視野検査の概要と主要なテスト方法

両眼で同時に見える視野は、最も鮮明に見える中心部(中心窩視)と、周辺部(側方視野)から構成されます。視野検査は、手動またはコンピュータを用いて周辺視野の欠損を調べ、黄斑変性や緑内障、脳卒中や頭部外傷、腫瘍、脳浮腫、脳への血流不全などの疾患を早期に発見するために行われます。

対面テスト(Confrontation Test)

医師や技師が患者の視野の外側から中心へ、そして再び外側へと指や手をゆっくり動かします。患者はテスト実施者の鼻を見るように目線を固定し、指や手が視界に入った瞬間に合図します。

Amsler格子(Amsler Grid)

黄斑視力を評価し、黄斑変性の兆候を検出します。患者は格子の中央にある黒点に注視し、点が見えにくい、または格子線がぼやけたり歪んで直線に見えない場合は医師に知らせます。

視野計測(Perimetry Testing)

コンピュータ化された静的視野計測と動的視野計測があります。球形の装置(ペリメータ)内で、静止した光や動く光が提示され、患者は光を見たときにボタンを押します。テスト後のレポートで光が見えなかった領域が視野欠損として示されます。
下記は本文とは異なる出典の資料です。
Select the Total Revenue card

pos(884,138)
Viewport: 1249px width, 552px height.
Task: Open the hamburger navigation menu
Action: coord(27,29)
タンジェントスクリーンテスト(Tangent Screen Test)

標的が付いた棒の先端にさまざまなサイズのオブジェクトを取り付け、画面の外側から中心へと移動させます。患者がオブジェクトを見た瞬間を記録し、その点を結んで視野の輪郭を描きます。

周波数二倍分析(Frequency Doubling Analysis)

ちらつく光の格子を用いて中心部と周辺部の視野を検査します。初期の緑内障や視神経障害の診断に、従来の静的・動的視野計測よりも有用とされています。